Go to the line below containing "Contact Us (23, 1949)" and print exactly from there through the line containing "[Open calendar] (467, 1531)", both included. Print nothing else.

Stored data entries
*** Begin section ***

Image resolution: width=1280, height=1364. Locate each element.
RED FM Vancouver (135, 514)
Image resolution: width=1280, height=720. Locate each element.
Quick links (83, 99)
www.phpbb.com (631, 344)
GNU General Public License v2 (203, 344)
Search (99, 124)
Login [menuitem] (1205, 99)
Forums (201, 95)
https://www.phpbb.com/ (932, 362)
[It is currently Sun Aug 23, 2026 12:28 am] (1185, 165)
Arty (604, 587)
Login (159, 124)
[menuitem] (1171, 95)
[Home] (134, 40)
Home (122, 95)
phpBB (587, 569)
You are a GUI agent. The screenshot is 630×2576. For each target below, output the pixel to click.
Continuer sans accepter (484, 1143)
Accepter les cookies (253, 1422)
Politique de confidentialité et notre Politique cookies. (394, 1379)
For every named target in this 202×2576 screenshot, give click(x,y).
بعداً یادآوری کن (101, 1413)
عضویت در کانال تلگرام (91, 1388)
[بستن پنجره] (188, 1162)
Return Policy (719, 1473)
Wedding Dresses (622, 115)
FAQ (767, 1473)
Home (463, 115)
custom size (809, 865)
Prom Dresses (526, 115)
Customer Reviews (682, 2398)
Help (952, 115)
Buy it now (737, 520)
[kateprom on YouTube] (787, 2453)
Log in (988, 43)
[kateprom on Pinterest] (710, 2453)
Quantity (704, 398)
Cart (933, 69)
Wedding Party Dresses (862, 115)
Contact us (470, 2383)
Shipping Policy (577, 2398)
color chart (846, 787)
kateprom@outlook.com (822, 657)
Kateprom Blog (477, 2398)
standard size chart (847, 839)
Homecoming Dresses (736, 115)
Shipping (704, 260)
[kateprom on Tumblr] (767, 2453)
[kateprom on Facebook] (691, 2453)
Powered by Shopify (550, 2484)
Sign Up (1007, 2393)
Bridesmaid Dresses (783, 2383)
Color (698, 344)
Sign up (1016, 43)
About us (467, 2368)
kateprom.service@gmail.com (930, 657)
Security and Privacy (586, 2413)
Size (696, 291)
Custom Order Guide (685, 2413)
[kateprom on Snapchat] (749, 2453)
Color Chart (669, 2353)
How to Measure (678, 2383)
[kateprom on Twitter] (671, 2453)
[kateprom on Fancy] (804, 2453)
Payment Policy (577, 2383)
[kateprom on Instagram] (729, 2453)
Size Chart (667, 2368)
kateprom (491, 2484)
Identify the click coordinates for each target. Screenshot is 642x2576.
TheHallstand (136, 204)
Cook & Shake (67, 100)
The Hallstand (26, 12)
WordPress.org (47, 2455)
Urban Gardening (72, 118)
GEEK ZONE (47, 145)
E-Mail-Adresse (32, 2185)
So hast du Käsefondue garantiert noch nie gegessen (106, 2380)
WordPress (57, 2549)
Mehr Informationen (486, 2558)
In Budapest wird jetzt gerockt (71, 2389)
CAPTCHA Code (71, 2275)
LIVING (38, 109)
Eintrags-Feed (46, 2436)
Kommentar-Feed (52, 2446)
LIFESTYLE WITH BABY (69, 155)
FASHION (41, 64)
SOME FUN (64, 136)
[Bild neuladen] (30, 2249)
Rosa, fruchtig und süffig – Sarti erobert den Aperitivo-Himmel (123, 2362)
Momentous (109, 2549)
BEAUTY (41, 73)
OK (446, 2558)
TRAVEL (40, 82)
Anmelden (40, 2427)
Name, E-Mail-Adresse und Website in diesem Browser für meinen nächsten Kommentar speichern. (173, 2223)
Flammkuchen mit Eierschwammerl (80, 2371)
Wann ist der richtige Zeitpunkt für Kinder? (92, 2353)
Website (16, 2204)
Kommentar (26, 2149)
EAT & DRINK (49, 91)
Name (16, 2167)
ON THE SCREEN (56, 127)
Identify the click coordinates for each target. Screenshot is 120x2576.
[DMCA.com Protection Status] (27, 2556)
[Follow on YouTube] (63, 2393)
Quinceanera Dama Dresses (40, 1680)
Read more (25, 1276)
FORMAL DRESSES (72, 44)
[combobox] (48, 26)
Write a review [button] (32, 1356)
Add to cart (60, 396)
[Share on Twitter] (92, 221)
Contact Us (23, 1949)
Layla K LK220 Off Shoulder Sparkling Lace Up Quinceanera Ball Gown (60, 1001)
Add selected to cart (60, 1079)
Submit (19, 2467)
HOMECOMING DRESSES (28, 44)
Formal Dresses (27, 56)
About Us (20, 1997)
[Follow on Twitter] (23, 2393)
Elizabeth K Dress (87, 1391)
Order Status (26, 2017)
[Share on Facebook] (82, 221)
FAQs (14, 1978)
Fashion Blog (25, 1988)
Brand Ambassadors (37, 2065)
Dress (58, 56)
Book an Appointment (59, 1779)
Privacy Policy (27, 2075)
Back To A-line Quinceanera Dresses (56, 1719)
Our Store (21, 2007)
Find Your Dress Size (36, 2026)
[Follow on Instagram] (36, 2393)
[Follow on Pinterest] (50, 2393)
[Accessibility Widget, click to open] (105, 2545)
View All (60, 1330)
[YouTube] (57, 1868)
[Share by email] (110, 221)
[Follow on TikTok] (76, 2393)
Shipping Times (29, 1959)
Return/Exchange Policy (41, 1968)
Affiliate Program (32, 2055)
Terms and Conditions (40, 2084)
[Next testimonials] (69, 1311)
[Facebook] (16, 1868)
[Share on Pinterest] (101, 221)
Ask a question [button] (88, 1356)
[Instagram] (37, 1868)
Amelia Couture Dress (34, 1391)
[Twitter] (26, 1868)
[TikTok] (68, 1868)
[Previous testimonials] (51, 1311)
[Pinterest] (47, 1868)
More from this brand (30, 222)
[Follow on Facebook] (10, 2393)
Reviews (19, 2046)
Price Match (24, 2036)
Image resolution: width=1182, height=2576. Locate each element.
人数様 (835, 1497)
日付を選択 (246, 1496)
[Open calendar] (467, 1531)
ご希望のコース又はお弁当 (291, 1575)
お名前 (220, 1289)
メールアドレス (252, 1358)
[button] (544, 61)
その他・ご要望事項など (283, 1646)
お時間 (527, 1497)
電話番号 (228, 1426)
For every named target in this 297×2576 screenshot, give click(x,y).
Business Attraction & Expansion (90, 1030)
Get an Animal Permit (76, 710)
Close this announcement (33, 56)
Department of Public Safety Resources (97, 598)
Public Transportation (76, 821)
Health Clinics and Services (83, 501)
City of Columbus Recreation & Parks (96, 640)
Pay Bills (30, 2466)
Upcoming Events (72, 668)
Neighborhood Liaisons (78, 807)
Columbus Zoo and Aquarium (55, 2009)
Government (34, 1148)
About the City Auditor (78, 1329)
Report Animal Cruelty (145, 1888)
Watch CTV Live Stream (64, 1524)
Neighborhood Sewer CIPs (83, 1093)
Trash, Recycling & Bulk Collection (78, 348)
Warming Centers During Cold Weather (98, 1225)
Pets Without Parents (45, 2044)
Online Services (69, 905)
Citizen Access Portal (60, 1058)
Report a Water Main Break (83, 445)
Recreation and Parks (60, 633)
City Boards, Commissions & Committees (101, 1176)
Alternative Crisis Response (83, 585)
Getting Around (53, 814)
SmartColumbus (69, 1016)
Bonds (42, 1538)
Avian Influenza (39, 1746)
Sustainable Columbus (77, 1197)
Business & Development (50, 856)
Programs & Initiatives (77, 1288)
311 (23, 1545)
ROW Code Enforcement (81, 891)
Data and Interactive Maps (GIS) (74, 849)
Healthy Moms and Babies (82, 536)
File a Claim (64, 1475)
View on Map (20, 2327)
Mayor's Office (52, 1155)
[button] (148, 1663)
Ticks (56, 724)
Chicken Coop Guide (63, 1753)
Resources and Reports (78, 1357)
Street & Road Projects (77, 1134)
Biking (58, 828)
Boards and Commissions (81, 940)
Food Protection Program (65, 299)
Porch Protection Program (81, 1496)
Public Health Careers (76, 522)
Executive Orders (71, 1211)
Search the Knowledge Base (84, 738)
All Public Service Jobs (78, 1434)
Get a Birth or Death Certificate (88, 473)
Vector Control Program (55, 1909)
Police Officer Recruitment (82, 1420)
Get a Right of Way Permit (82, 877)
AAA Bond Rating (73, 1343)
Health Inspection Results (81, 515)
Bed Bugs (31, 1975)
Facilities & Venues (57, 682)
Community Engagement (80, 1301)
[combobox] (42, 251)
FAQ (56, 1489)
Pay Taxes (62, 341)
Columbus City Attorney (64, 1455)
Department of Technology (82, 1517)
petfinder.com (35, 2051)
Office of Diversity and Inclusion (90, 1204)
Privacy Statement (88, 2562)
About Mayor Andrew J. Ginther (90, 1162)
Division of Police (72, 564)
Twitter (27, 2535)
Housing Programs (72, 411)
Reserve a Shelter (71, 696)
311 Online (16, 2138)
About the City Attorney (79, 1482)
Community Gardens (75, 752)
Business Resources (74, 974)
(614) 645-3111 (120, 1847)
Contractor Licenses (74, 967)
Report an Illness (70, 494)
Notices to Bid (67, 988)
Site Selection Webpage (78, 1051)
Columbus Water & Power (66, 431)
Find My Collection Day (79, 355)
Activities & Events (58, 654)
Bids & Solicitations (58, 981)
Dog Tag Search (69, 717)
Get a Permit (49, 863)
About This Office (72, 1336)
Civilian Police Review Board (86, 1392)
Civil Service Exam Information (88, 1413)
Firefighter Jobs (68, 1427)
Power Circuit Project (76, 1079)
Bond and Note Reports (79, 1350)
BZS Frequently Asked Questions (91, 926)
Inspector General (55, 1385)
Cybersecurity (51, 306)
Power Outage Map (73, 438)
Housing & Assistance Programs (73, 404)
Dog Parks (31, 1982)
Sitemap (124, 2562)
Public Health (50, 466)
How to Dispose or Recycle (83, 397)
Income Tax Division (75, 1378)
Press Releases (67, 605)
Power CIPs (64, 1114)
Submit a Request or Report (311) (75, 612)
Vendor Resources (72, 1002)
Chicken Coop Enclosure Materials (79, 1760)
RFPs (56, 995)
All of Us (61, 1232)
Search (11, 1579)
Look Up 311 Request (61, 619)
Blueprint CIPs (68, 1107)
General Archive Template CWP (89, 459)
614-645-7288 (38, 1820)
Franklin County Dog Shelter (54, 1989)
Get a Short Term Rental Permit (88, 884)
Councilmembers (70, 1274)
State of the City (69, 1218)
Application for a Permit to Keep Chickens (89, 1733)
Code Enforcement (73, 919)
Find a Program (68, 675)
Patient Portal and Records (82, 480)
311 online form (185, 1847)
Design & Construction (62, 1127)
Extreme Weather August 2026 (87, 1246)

*** End section ***

## Result of the task
Contact Us (23, 1949)
Layla K LK220 Off Shoulder Sparkling Lace Up Quinceanera Ball Gown (60, 1001)
Add selected to cart (60, 1079)
Submit (19, 2467)
HOMECOMING DRESSES (28, 44)
Formal Dresses (27, 56)
About Us (20, 1997)
[Follow on Twitter] (23, 2393)
Elizabeth K Dress (87, 1391)
Order Status (26, 2017)
[Share on Facebook] (82, 221)
FAQs (14, 1978)
Fashion Blog (25, 1988)
Brand Ambassadors (37, 2065)
Dress (58, 56)
Book an Appointment (59, 1779)
Privacy Policy (27, 2075)
Back To A-line Quinceanera Dresses (56, 1719)
Our Store (21, 2007)
Find Your Dress Size (36, 2026)
[Follow on Instagram] (36, 2393)
[Follow on Pinterest] (50, 2393)
[Accessibility Widget, click to open] (105, 2545)
View All (60, 1330)
[YouTube] (57, 1868)
[Share by email] (110, 221)
[Follow on TikTok] (76, 2393)
Shipping Times (29, 1959)
Return/Exchange Policy (41, 1968)
Affiliate Program (32, 2055)
Terms and Conditions (40, 2084)
[Next testimonials] (69, 1311)
[Facebook] (16, 1868)
[Share on Pinterest] (101, 221)
Ask a question [button] (88, 1356)
[Instagram] (37, 1868)
Amelia Couture Dress (34, 1391)
[Twitter] (26, 1868)
[TikTok] (68, 1868)
[Previous testimonials] (51, 1311)
[Pinterest] (47, 1868)
More from this brand (30, 222)
[Follow on Facebook] (10, 2393)
Reviews (19, 2046)
Price Match (24, 2036)
Image resolution: width=1182, height=2576. Locate each element.
人数様 (835, 1497)
日付を選択 (246, 1496)
[Open calendar] (467, 1531)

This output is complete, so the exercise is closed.